*Problem to work on*
Which lines below hold the word "computer"? Copy all of them.

*Material to process*
○ ○ ○

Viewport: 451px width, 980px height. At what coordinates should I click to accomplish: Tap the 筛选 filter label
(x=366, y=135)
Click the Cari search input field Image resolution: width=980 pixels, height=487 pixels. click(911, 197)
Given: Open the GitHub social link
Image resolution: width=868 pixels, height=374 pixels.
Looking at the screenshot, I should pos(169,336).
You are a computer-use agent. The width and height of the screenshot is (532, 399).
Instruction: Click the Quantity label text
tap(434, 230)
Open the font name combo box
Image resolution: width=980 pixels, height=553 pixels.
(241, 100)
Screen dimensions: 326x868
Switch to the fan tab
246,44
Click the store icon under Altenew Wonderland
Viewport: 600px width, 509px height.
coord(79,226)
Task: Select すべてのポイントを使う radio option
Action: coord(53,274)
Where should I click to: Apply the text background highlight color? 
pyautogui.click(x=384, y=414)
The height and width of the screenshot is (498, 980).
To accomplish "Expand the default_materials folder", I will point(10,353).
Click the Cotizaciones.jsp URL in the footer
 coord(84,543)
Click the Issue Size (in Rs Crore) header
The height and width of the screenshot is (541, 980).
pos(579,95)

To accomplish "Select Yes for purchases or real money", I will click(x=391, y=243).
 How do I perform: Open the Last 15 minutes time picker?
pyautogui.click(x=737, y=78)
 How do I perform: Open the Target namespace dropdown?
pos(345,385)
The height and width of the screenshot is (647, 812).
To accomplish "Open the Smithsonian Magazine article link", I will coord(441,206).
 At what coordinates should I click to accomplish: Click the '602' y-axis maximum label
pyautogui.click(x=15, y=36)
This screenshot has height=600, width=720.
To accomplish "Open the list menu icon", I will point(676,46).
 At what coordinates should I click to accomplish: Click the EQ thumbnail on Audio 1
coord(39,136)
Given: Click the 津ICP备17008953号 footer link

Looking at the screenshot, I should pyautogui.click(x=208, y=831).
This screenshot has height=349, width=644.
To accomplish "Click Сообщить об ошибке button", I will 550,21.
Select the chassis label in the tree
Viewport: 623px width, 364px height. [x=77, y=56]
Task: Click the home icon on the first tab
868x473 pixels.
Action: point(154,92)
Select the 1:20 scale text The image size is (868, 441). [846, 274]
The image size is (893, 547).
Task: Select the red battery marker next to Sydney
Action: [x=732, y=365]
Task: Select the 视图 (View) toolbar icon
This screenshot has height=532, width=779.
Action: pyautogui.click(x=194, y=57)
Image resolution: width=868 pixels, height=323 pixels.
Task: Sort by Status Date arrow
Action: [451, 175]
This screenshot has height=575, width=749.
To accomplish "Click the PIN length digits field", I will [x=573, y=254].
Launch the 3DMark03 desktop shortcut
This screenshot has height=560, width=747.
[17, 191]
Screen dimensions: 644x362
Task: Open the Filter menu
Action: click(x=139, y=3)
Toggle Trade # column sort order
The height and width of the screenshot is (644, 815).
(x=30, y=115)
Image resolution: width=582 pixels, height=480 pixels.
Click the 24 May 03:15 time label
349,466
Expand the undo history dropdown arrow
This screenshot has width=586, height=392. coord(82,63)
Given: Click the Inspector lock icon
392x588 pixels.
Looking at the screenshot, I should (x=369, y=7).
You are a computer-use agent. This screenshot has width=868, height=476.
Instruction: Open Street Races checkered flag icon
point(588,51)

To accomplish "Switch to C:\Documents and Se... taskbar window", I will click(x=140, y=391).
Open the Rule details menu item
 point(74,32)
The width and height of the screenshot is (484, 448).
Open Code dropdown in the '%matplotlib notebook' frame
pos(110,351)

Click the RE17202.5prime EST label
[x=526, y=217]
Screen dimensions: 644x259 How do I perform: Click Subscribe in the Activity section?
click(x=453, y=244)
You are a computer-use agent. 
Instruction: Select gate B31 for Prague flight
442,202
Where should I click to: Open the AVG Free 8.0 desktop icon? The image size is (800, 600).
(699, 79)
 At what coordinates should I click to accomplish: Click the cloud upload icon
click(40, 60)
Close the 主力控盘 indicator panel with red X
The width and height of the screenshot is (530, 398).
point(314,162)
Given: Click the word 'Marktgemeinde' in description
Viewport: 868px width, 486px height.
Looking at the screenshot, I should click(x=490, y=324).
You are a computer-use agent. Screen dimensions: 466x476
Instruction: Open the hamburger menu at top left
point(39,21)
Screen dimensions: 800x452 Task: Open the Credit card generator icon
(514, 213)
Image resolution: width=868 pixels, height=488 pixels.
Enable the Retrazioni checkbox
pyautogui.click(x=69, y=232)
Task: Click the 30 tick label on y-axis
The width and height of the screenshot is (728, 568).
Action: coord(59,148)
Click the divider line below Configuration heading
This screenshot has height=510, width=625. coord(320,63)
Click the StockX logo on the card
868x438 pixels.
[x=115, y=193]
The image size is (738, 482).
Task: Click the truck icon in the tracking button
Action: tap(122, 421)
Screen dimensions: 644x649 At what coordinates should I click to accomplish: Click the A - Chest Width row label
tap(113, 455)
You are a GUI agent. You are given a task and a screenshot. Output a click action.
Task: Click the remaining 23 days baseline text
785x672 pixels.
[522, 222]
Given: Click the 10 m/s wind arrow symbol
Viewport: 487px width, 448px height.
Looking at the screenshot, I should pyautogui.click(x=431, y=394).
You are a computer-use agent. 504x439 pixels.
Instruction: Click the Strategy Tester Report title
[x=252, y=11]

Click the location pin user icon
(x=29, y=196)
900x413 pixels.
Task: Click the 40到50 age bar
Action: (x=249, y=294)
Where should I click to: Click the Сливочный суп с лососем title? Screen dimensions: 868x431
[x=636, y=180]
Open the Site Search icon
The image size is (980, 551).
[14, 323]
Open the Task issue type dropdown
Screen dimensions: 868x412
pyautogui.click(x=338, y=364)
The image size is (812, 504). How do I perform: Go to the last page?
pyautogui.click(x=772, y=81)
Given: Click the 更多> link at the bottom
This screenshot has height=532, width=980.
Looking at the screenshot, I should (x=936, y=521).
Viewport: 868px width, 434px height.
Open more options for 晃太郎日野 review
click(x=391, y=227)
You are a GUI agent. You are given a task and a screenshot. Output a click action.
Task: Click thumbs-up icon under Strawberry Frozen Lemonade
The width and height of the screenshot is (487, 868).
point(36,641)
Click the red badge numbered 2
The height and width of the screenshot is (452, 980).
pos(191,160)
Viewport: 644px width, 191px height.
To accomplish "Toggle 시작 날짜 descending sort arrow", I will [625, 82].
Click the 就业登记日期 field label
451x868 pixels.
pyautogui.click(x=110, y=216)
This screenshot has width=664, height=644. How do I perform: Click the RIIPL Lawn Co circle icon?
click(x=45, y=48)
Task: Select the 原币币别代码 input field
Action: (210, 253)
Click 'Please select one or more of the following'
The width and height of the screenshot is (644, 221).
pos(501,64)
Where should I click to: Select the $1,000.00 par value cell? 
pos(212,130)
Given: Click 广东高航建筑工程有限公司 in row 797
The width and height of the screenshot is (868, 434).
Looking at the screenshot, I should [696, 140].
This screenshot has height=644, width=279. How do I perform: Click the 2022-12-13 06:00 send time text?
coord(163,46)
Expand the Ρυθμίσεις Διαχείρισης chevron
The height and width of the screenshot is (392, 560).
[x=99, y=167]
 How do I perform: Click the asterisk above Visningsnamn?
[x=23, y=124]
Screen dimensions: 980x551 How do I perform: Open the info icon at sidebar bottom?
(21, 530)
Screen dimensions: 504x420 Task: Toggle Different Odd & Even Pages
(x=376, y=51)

○ ○ ○

*Response to this task*
You are a computer-use agent. The width and height of the screenshot is (532, 399).
You are a computer-use agent. This screenshot has width=868, height=476.
You are a computer-use agent. 
You are a computer-use agent. Screen dimensions: 466x476
You are a computer-use agent. 504x439 pixels.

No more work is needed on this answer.